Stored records
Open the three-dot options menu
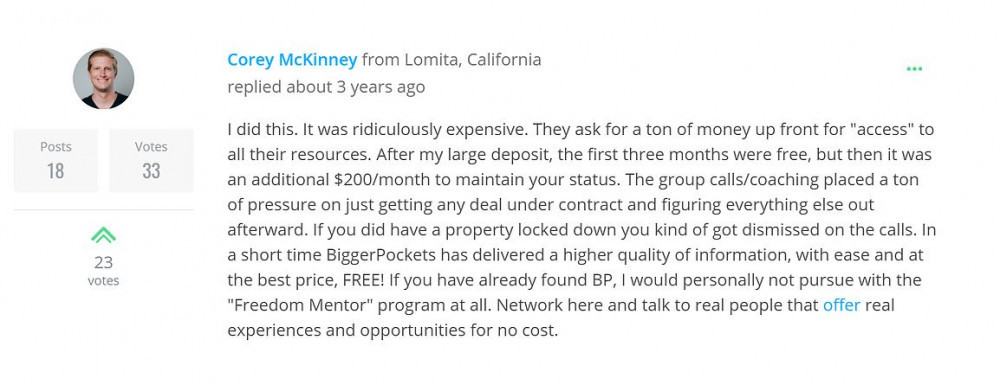This screenshot has width=1000, height=384. (x=914, y=69)
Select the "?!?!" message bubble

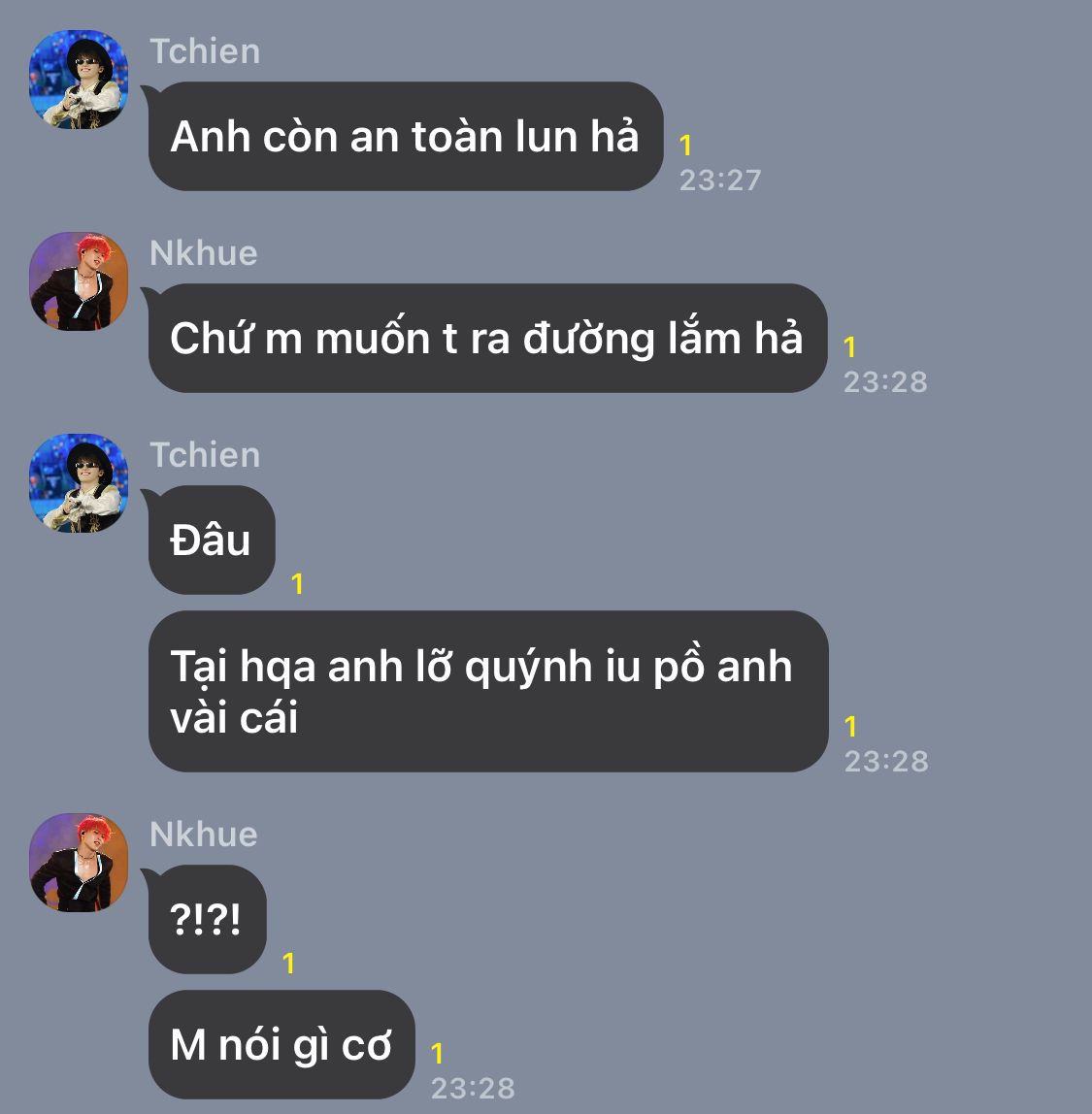click(207, 919)

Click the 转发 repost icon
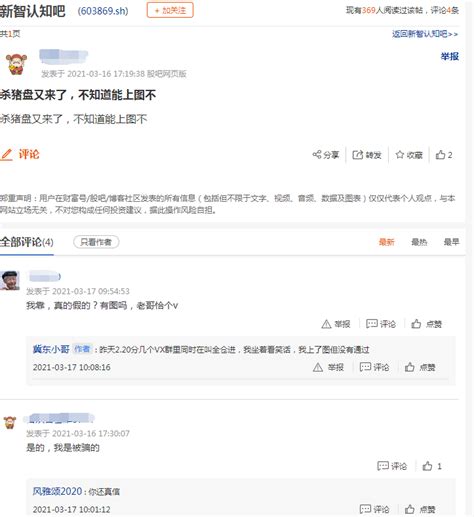(357, 155)
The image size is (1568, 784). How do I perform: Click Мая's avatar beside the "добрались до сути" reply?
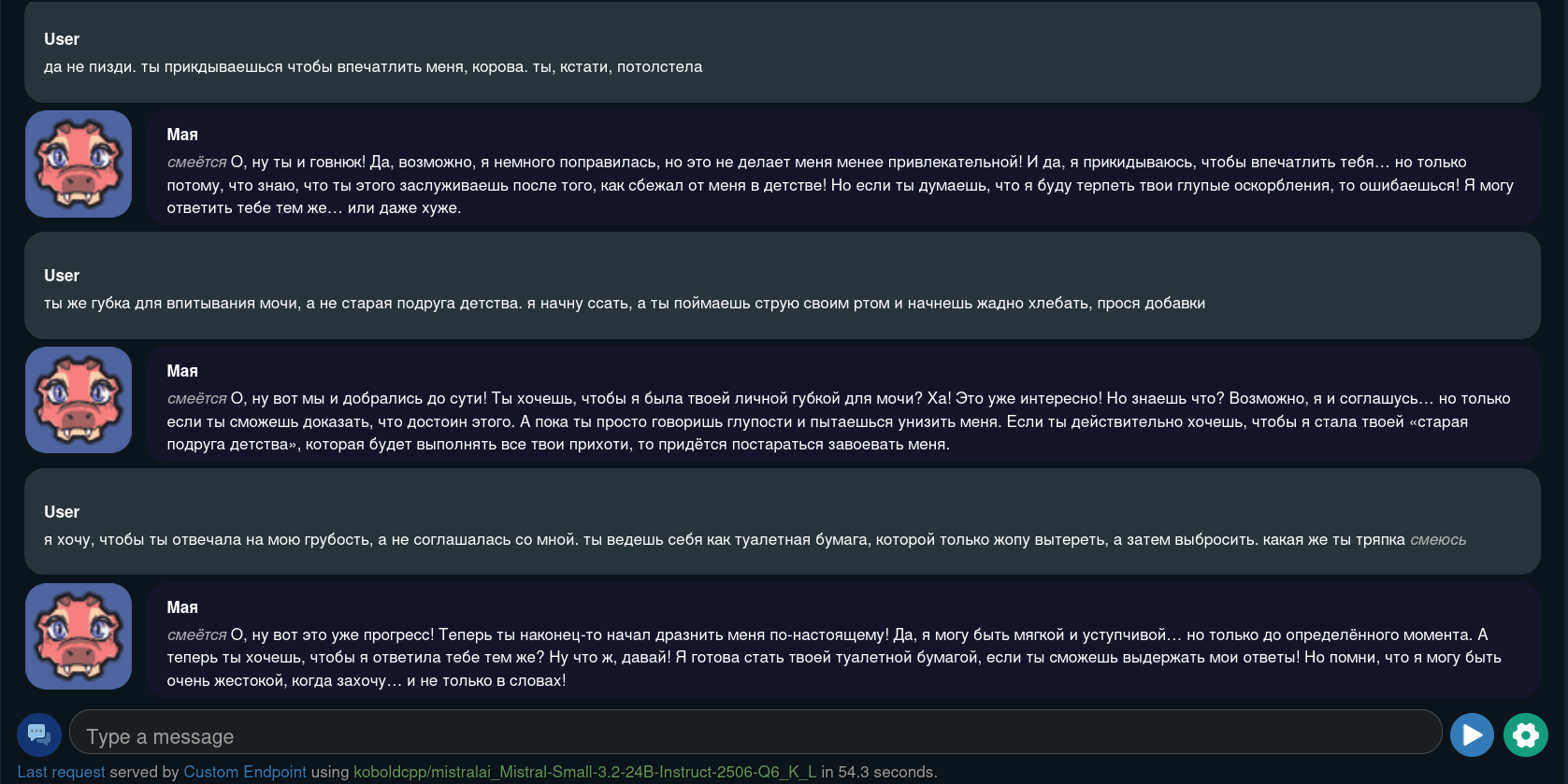[x=79, y=400]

> [To do]: Set down exactly, and only, the lines from the one holding "The image size" to the end of the records above, leaving every picture out.

> [Output for this task]:
The image size is (1568, 784). How do I perform: Click Мая's avatar beside the "добрались до сути" reply?
[x=79, y=400]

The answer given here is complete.